We Need Talk About Kevin
Lynne Ramsay
Reino Unido/EUA, 2011
112 min.
Em sua primeira metade, Precisamos
Falar Sobre Kevin é uma obra desconcertante. O filme nos joga para dentro
de um sentimento de desconforto, nos atinge com uma angústia poderosa, nascida
de algo intangível. Impressiona o modo como sua atmosfera avoluma-se, como o
invisível – um malefício que não vemos claramente – permeia as imagens desde os
primeiros planos.
Do mistério por trás de cortinas esvoaçantes para uma festa
popular na Espanha, uma guerra de tomates que reúne milhares de pessoas. É o
salto que abre a narrativa. Em meio a uma multidão avermelhada, a figura de
Tilda Swinton desliza em câmera lenta, ergue-se na multidão, regozija-se numa
espécie de prazer, entre o transe e o orgasmo. Depois a depressão, a
maternidade e a gênese do mal. Nem sempre nesta ordem.
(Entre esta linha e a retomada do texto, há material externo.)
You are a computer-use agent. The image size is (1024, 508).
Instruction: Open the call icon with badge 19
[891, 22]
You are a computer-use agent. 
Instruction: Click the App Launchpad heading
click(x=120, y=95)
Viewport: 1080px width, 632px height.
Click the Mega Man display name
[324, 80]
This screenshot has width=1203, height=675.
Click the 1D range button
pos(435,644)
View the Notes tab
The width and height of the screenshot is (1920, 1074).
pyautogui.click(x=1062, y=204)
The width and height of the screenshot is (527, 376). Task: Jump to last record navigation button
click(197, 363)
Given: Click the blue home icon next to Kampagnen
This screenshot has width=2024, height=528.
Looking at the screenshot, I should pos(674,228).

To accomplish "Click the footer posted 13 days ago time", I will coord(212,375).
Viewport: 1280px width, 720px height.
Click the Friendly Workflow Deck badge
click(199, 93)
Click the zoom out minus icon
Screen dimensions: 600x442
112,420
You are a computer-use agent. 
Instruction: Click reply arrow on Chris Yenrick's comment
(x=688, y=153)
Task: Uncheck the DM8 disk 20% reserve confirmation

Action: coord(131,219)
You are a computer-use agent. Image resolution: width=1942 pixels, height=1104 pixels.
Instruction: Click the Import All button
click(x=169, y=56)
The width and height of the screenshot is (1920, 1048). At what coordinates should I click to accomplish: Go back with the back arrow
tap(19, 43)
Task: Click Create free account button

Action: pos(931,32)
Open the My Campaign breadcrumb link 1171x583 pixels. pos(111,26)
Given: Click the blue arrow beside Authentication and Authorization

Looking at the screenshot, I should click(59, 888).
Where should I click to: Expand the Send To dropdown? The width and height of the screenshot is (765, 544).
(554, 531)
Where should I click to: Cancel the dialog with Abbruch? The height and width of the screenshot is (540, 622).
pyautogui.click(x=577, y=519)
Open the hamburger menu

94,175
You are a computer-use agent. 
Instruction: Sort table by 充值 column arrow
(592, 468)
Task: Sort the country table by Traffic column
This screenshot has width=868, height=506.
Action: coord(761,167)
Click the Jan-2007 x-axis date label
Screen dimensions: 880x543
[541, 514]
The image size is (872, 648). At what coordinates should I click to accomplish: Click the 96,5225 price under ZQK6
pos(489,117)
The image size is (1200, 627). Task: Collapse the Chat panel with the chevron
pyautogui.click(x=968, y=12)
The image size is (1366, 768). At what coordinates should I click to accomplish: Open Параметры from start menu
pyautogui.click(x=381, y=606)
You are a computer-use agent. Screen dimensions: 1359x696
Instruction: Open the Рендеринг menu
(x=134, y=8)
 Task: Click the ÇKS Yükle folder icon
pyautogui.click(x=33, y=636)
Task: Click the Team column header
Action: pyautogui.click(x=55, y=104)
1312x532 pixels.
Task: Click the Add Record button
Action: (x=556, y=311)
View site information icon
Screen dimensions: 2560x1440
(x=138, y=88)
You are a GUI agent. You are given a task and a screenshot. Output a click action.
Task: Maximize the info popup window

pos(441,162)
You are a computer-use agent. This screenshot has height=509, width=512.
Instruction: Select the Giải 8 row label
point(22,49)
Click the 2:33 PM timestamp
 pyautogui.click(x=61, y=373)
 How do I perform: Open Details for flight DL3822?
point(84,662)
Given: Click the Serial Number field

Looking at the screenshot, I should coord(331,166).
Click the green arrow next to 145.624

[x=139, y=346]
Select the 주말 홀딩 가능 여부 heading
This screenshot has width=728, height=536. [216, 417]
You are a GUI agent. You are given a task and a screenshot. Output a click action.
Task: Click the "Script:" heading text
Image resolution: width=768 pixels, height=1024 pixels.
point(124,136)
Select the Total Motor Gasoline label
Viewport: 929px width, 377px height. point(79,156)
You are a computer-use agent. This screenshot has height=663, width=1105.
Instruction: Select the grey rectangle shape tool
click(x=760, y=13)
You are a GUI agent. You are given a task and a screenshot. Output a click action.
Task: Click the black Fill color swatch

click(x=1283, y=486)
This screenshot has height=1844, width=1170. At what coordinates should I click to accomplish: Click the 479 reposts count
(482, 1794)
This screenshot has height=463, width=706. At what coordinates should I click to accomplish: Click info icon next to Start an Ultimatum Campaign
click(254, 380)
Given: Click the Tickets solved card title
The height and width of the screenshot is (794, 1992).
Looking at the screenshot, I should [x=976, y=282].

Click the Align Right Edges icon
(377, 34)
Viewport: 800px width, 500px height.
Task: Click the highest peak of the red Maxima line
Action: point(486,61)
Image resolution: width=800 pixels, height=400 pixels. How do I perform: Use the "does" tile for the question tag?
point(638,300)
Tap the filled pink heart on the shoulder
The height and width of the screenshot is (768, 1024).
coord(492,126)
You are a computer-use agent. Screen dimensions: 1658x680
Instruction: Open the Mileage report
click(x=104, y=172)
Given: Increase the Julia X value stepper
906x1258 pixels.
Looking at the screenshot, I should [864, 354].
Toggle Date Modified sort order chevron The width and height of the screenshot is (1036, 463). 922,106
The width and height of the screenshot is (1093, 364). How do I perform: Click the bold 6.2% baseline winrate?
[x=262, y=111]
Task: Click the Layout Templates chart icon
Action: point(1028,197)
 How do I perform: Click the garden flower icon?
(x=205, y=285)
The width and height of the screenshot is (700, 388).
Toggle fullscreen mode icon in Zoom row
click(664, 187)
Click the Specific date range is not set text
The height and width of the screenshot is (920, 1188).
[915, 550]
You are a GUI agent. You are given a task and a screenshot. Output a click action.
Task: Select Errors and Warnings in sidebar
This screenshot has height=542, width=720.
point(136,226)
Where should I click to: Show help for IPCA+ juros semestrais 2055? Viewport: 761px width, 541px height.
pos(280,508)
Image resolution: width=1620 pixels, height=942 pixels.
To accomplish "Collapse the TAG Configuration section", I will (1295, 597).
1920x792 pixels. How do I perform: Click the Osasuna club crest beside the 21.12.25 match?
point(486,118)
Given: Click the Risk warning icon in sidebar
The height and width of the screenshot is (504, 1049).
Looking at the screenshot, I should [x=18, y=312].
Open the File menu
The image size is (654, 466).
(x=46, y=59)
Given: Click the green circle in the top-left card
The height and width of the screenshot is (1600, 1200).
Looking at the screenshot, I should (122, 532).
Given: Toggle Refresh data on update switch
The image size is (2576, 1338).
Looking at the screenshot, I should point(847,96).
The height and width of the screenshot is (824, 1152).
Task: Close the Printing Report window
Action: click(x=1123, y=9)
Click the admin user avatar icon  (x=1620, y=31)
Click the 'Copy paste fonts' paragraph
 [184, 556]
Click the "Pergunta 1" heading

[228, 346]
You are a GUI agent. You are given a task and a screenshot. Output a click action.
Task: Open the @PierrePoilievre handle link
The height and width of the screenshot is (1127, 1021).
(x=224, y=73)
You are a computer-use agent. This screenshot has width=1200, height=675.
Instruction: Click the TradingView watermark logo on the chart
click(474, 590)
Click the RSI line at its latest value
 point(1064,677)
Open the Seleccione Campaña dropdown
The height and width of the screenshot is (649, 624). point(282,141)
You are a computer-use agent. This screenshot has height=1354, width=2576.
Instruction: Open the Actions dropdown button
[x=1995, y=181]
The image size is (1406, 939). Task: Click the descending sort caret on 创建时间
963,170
É a fragmentação desnorteante do início de Precisamos Falar Sobre o Kevin, somada a
uma interpretação extraordinária de Swinton, o que nos angustia plenamente. Ela
interpreta Eva Khatchadourian, mãe de Kevin. Uma mulher que diante de uma
tragédia provocada pelo filho de 16 anos se alterna entre a culpa e a
investigação da memória em busca de respostas.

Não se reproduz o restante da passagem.